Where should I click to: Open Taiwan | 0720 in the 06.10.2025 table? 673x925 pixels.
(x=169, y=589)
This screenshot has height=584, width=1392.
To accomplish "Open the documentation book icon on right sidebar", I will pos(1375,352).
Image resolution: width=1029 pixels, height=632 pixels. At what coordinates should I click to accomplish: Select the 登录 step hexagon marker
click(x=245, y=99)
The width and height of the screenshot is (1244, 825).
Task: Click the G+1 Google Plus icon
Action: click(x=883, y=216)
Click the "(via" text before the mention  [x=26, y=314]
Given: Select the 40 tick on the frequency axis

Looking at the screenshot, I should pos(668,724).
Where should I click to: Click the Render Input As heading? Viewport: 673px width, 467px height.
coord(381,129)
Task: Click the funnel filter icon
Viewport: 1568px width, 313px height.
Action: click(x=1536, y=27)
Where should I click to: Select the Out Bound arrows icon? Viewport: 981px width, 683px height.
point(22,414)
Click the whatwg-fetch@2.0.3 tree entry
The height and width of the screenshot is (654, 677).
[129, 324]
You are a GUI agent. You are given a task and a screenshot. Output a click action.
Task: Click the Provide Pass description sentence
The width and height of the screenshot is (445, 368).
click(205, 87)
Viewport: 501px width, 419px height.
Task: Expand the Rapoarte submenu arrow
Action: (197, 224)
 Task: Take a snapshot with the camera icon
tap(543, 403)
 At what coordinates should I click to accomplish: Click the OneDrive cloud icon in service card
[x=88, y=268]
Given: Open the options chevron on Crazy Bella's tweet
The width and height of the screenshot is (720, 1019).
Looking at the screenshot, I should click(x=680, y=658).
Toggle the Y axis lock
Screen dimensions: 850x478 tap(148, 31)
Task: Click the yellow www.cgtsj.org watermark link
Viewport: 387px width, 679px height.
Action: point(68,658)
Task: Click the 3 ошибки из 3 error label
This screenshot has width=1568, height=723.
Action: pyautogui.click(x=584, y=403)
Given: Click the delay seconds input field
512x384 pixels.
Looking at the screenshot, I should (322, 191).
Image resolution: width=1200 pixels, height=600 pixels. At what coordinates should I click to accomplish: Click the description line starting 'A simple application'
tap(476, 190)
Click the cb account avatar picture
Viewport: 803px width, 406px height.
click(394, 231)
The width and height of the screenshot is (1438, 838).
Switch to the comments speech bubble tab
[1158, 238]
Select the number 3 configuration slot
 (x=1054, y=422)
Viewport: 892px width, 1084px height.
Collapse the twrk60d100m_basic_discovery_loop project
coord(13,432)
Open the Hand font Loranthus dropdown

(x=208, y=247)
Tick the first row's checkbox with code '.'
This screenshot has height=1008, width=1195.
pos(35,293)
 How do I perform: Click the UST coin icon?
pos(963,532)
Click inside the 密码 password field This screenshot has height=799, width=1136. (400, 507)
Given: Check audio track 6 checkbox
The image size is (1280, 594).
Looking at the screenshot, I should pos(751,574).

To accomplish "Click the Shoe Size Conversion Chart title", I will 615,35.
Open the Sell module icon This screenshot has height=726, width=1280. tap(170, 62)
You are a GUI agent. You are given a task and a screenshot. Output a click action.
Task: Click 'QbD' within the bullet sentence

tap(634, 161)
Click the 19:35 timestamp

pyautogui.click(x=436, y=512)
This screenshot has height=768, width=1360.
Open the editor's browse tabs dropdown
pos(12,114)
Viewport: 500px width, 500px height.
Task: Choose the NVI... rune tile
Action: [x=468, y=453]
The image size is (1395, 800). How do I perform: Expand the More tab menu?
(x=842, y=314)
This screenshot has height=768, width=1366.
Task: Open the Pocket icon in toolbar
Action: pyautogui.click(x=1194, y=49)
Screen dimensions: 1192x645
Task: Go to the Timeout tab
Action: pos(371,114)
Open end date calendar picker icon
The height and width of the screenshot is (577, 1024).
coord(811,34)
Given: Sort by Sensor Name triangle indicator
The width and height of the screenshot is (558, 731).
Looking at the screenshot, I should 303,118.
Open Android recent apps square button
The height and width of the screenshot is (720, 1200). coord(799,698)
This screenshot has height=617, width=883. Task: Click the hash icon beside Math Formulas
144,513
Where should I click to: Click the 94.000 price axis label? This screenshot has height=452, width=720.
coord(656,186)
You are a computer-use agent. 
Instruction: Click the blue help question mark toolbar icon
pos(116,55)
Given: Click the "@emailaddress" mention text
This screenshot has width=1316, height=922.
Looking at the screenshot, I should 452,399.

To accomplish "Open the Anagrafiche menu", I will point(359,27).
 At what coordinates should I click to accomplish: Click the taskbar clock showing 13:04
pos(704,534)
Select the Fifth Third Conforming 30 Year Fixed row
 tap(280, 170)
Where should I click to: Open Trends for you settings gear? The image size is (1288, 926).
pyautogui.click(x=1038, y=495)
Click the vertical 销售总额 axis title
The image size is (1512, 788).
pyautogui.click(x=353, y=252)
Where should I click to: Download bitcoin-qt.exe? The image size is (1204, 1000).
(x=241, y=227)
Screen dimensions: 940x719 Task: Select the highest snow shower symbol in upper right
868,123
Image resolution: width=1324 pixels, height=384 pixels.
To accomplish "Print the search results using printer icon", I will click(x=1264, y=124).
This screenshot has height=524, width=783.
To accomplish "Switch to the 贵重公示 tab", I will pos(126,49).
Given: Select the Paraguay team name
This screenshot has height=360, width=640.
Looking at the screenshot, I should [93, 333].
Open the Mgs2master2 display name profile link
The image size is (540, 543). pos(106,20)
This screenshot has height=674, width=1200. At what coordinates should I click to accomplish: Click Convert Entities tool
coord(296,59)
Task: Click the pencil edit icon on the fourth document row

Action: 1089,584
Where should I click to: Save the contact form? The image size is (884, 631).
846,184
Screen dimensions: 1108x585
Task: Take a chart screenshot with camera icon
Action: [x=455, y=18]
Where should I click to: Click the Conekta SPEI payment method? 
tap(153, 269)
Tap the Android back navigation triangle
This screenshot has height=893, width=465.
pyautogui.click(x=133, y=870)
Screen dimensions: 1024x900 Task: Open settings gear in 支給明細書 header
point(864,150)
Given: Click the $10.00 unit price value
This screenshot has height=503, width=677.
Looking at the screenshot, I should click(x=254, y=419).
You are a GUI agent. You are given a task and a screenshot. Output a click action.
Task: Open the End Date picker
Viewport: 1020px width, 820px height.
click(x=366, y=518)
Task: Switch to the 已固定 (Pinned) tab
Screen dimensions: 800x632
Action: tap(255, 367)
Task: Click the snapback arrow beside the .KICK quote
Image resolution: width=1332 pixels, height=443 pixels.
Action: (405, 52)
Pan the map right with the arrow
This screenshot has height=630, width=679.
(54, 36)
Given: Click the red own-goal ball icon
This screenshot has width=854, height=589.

> WHAT TO WORK ON: If a line in the entries holds the string "will", it belongs in the tally; state the tally alone.

> SOLUTION FOR THIS PROBLEM: 5